## Exercise brief
Copy out everything in the material from the line containing "coordinates (1092, 63)." down to the line containing "so click(x=1488, y=124).", both of those lines included, and nothing else.

** BEGIN Rows **

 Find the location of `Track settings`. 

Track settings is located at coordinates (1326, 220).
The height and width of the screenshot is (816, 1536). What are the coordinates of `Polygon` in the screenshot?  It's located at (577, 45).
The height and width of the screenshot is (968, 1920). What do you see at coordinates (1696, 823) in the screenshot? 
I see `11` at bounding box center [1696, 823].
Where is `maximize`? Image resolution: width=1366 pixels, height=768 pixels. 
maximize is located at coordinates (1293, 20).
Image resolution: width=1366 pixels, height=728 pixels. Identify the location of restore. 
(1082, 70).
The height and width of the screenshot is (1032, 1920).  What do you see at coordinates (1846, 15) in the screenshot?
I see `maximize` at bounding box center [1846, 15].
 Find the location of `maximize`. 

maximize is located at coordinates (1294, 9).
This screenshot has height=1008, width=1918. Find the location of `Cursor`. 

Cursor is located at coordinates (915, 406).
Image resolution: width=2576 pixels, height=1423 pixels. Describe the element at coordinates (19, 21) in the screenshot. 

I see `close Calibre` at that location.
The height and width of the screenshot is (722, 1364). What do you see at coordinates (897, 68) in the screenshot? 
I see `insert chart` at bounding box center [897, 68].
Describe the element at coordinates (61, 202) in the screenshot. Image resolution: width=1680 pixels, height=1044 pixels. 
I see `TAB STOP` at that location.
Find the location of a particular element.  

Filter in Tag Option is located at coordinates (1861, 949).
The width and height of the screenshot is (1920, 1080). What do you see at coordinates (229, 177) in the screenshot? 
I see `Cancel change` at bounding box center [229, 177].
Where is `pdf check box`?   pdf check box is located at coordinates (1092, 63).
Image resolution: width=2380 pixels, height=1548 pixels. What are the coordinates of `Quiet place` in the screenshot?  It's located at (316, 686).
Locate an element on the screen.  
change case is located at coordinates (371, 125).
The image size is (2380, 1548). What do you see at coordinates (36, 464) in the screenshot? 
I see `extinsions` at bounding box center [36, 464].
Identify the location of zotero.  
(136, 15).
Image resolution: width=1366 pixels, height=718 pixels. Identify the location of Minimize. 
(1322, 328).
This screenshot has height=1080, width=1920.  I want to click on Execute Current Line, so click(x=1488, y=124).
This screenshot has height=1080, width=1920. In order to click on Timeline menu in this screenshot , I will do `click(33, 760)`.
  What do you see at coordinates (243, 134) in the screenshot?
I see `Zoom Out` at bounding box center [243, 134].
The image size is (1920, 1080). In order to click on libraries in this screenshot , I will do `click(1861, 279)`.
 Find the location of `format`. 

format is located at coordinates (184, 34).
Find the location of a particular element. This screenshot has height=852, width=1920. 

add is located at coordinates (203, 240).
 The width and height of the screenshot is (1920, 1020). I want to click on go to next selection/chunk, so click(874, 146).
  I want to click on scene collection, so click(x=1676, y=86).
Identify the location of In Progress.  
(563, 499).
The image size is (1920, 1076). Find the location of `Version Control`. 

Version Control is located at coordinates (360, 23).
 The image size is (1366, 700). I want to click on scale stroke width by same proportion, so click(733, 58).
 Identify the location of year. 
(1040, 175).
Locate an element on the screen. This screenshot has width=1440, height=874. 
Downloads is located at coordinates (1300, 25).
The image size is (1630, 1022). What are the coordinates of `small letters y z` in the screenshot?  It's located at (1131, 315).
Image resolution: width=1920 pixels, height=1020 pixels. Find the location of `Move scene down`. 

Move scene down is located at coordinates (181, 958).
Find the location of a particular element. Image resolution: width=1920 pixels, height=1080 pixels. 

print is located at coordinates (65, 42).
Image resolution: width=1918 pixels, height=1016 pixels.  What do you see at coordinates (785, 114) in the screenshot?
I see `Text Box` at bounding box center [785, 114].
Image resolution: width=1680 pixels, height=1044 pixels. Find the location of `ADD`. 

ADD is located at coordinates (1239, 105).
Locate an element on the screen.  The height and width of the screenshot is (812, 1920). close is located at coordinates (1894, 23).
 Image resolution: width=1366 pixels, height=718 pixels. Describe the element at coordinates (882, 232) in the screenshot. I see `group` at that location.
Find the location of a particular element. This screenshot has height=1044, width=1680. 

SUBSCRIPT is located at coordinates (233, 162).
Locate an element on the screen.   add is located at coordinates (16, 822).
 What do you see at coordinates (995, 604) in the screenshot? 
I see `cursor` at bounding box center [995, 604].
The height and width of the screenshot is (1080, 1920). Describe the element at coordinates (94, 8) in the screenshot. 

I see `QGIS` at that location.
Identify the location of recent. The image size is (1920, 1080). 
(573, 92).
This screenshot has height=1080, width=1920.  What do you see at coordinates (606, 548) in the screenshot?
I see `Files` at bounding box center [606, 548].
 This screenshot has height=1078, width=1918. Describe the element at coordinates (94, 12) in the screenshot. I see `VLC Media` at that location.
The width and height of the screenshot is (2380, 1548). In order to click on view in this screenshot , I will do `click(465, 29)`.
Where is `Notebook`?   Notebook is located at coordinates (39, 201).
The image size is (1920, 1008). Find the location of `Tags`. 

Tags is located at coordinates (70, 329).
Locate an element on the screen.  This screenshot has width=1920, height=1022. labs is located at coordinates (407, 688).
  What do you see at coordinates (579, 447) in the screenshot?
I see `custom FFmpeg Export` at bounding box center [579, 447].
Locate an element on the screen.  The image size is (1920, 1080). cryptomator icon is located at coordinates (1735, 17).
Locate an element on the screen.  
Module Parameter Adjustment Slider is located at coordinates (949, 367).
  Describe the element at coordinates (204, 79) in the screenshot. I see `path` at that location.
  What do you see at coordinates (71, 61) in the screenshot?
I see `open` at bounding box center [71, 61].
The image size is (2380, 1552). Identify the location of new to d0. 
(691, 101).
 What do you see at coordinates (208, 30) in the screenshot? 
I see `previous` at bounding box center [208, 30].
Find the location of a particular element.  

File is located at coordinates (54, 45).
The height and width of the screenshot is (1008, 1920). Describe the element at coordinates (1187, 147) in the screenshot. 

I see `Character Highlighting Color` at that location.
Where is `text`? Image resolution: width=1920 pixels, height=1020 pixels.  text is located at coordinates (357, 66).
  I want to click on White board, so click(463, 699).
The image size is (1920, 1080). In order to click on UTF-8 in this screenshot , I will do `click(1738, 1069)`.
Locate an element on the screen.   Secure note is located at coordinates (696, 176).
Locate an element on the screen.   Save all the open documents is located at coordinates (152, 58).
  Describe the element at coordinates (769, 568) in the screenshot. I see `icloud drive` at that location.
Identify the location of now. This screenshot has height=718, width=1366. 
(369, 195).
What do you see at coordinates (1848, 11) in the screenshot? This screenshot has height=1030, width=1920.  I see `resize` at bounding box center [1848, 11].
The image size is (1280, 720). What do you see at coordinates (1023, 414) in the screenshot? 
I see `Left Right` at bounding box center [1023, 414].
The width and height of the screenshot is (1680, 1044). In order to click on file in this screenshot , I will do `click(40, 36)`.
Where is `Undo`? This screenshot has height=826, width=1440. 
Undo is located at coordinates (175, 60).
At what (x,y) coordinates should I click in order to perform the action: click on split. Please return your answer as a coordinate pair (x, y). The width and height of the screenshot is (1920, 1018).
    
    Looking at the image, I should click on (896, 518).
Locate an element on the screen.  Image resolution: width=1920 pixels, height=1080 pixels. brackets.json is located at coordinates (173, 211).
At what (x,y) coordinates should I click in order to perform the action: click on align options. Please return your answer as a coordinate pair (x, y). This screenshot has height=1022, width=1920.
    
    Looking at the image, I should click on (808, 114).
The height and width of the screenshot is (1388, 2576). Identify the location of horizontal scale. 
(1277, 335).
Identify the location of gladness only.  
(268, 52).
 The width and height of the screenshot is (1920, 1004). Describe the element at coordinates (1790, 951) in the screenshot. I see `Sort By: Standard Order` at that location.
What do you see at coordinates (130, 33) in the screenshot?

** END Rows **

## Expected output
Where is `pdf check box`?   pdf check box is located at coordinates (1092, 63).
Image resolution: width=2380 pixels, height=1548 pixels. What are the coordinates of `Quiet place` in the screenshot?  It's located at (316, 686).
Locate an element on the screen.  
change case is located at coordinates (371, 125).
The image size is (2380, 1548). What do you see at coordinates (36, 464) in the screenshot? 
I see `extinsions` at bounding box center [36, 464].
Identify the location of zotero.  
(136, 15).
Image resolution: width=1366 pixels, height=718 pixels. Identify the location of Minimize. 
(1322, 328).
This screenshot has height=1080, width=1920.  I want to click on Execute Current Line, so click(x=1488, y=124).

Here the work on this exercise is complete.